Quelle:
Geht es den Unternehmen und ihren Beschäftigten gut, dann profitieren alle davon, unabhängig ob Arbeitgeber oder -nehmer. Der Wirtschafts- wie auch der Arbeiterkammer geht es aber zumeist noch besser, denn ihre Einnahmen steigen ohne ihr Zutun. Auch wenn es in den medialen Berichten oft den Anschein erwecken könnte, dass die Kammern um ihre Existenz ringen, so stehen sie in puncto Einnahmen, Vermögen und Personal besser da denn je. In den letzten 13 Jahren sind die Einnahmen aus Pflichtbeiträgen beider Kammern inflationsbereinigt deutlich gewachsen. Ursachen dafür sind die gute Konjunktur und die damit zusammenhängende gestiegene Beschäftigung. Finden mehr Menschen einen Job, wachsen die Umsätze der Unternehmen oder gibt es neue Gründer, so steigen auch die Beiträge der Kammern.

Abb. 1: Geht’s der Wirtschaft gut, dann geht es den Kammern gut. Die Einnahmen aus den Pflichtbeiträgen sind bei den beiden Kammern in den vergangenen 14 Jahren zumindest so kräftig wie die Wirtschaftsleistung gewachsen. Die Arbeiterkammerumlage legte um 70,7 Prozent, die Wirtschaftskammerumlage um 58,6 Prozent zu.

Die Einnahmen der Kammern

Die Kammern generieren ihre Einnahmen zum wesentlichen Teil aus den Pflichtbeiträgen ihrer Mitglieder. Während im Jahr 2018 rund 78 Prozent der Einnahmen der Wirtschaftskammer aus Zwangsbeiträgen stammten, waren es in der Arbeiterkammer 94 Prozent.

Während die Wirtschaftskammer mit Einnahmen von rund 1.021 Millionen Euro über der Milliardengrenze liegt, erreichten jene der Arbeiterkammer mit 509 Millionen Euro bei knapp der Hälfte.

Die Einnahmen der Wirtschaftskammer setzten sich dabei aus den Pflichtbeiträgen der 528.000 Mitglieder in den jeweiligen Wirtschaftskammern und ihren Fachorganisationen (Grundumlagen, Kammerumlage 1 und Kammerumlage 2) zusammen. Hinzu kommen noch Erlöse aus erbrachten Dienstleistungen für ihre Mitglieder. Die Umlagen bei der Wirtschaftskammer hängen dabei vom allgemeinen Gang der Wirtschaft ab. Die Kammerumlage 1 wird bei Umsätzen von mehr als 150.000 Euro im Kalenderjahr fällig. Die Kammerumlage 2 orientiert sich am Bruttoeinkommen der Arbeitnehmer. Legen Beschäftigung und Umsätze zu, steigt auch der Pflichtbeitrag zur Wirtschaftskammer. Deckel gibt es keinen. Zudem wird noch autonom von den Fachgruppen eine Grundumlage beschlossen.

Inhalt der Auflistung:
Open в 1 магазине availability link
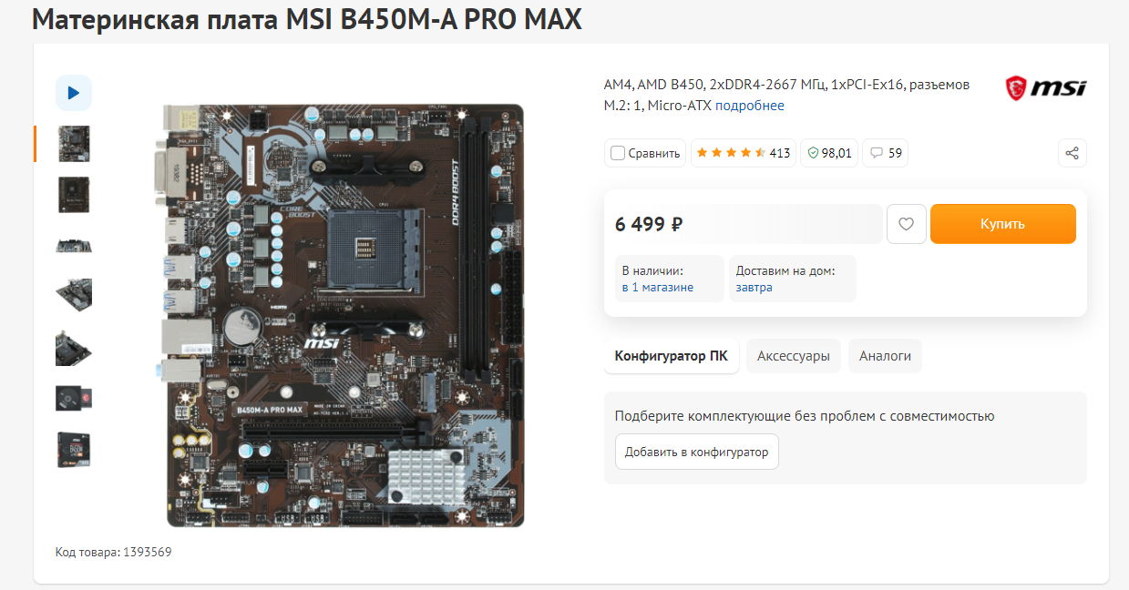 (x=658, y=287)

Ihre Aufgaben:
- A) Überarbeiten Sie in der Quelle alles von „Die Kammern generieren“ bis hinunter zu „Arbeiterkammer 94 Prozent.“ und setzen Sie dabei „Handelskammer“ anstelle von „Wirtschaftskammer“ ein.
- B) Nehmen Sie den Text über die Einnahmen der Kammern wieder auf und führen Sie ihn im Anschluss an seinen letzten Satz weiter.

Ergebnisse je Aufgabe:
- A)
Die Kammern generieren ihre Einnahmen zum wesentlichen Teil aus den Pflichtbeiträgen ihrer Mitglieder. Während im Jahr 2018 rund 78 Prozent der Einnahmen der Handelskammer aus Zwangsbeiträgen stammten, waren es in der Arbeiterkammer 94 Prozent.

- B)
Die Kammer für Arbeiter und Angestellte finanziert sich aus der Arbeiterkammerumlage. Diese beträgt 0,5 Prozent des Bruttogehalts und wird automatisch als Teil des Sozialversicherungsbeitrags eingehoben. Die AK-Beiträge sind nach oben durch die Höchstbeitragsgrundlage gedeckelt. Aktuell werden also maximal 26,10 Euro pro Monat fällig, was ungefähr der GIS-Gebühr entspricht.  Auch die Arbeiterkammer generiert über die Pflichtbeiträge hinaus Einnahmen, beispielsweise aus erbrachten Leistungen oder der Vermietung von Immobilien.

Insgesamt stellen die Einnahmen der Wirtschaftskammer jene der Arbeiterkammer in den Schatten. Während die Wirtschaftskammer mit Einnahmen von rund 1.021 Millionen Euro über der Milliardengrenze liegt, erreichten jene der Arbeiterkammer mit 509 Millionen Euro bei knapp der Hälfte. Pro aktivem Mitglied lagen die Umlagen der Wirtschaftskammer 2018 bei rund 1.510 Euro. In der Arbeiterkammer beliefen sich die Kammerumlagen pro Beitragszahler, je nach Bundesland, auf einen Betrag zwischen 160 im Burgenland und 214 Euro in Wien. Zum Vergleich: In Deutschland zahlen die Mitglieder der verpflichtenden Arbeitnehmervertretung weniger als die Hälfte

Abb. 2: Wie setzen sich die Einnahmen der Kammern zusammen? Die wichtigste Geldquelle sind für beide die Beitragszahlungen ihrer Mitglieder. Bei der Wirtschaftskammer kommen zudem aber noch beträchtliche sonstige Einnahmen dazu.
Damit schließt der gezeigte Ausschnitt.